In advance of New Hampshire, both Rick Santorum and Jon Huntsman have picked up relatively notable endorsements. What does each say about Santorum’s and Huntsman’s chances in the Granite State?
First, Santorum’s new supporter:
A source close to the presidential campaign of Rick Santorum tells ABC News that the former Pennsylvania senator will pick up the endorsement of Christian conservative activist Gary Bauer on Sunday.
Bauer ran for president himself in 2000, and is part of the group of conservative leaders trying to figure out around which candidate the movement should coalesce so as to stop Mitt Romney from grabbing plurality wins all the way to the nomination, with conservatives like Santorum, Newt Gingrich, Rick Perry and Ron Paul splitting the non-Romney vote.

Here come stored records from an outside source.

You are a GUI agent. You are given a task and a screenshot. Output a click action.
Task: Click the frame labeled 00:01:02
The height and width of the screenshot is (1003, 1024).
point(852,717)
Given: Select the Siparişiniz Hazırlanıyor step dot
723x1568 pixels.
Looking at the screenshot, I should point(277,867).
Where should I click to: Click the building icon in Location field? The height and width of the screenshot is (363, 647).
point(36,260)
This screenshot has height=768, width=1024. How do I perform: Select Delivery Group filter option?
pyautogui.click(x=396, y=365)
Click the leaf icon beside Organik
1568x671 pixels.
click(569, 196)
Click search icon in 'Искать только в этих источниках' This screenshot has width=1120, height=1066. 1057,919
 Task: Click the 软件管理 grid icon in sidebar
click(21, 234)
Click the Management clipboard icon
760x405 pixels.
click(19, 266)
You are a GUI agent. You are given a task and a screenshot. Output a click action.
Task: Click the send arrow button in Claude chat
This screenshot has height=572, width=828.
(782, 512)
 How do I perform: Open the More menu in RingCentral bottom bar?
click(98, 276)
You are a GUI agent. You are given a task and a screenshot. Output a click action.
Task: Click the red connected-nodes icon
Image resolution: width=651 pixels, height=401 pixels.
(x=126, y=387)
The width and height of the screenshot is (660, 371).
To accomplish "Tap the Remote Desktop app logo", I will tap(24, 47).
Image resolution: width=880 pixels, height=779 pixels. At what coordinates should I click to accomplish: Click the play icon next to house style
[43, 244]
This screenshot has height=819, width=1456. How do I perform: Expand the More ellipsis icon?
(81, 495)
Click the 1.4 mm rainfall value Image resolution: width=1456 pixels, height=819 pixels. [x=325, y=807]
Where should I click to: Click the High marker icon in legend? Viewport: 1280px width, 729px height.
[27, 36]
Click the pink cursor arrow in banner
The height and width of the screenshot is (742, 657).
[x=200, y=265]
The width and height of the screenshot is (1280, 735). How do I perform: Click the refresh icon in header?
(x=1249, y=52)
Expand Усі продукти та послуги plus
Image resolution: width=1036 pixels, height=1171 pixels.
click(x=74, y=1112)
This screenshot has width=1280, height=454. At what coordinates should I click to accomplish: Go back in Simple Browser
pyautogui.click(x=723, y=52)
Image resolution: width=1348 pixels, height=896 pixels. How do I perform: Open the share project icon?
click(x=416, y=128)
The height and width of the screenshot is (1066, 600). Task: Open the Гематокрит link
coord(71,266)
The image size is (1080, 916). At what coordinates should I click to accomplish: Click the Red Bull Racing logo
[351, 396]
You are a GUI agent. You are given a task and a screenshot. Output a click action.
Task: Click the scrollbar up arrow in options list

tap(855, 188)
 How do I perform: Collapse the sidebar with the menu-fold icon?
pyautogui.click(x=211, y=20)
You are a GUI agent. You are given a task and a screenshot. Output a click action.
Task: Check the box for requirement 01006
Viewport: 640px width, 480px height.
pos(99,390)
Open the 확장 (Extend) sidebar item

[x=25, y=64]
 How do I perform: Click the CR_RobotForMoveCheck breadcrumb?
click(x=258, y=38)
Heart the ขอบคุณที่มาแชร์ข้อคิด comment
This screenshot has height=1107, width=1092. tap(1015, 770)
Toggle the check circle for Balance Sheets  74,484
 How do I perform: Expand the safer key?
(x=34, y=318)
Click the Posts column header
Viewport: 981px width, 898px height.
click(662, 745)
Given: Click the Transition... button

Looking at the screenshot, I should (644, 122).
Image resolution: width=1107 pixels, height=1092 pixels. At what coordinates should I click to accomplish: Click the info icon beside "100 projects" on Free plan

Given Gary Bauer’s blatant social conservative credentials, this likely doesn’t help Santorum much in moderate New Hampshire — but it is a nice little sign that Santorum’s perceived viability as a challenger to Romney continues to mount. The newest objections to Santorum center around his supposed religiously-motivated big-government conservatism and this endorsement might just give added credence to those objections, but, at the same time, Santorum’s social conservatism won’t hurt him in South Carolina, where, actually, Mitt Romney is now trying to make the case that he is also a faith-based candidate. Overall, the endorsement just adds to the image Santorum has been building: He’s a “holistic” candidate — a full-spectrum conservative — who actually stands a chance to beat Romney, not necessarily by rising dramatically in New Hampshire, but by competing everywhere and doing exceptionally well in states like Iowa and South Carolina.
Next, Huntsman’s new backer:
GOP presidential candidate Jon Huntsman will pick up his first congressional endorsement in the final days before the New Hampshire primary, CNN has learned.
Rep. Richard Hanna, a first-term Republican congressman from New York, has decided to back Huntsman, two sources said Saturday. …
The aide said Hanna came to support Huntsman in part because of the candidate’s push for better education in the fields of science, technology, engineering and math.
However, the two Republicans also share some similarities in their independent approach to party orthodoxy. In Congress, Hanna is a member of both the conservative Republican Study Committee and a caucus that promotes equality for gays and lesbians.
This says nothing about Huntsman so much as it says that he hasn’t yet had support from a single member of Congress. Perhaps it will make some kind of difference among Hanna’s constituents or in New Hampshire, the one state in which Huntsman is expected to do well, but, overall, it’s just another indication of Huntsman’s barely-above-an-asterisk national polling throughout the campaigns.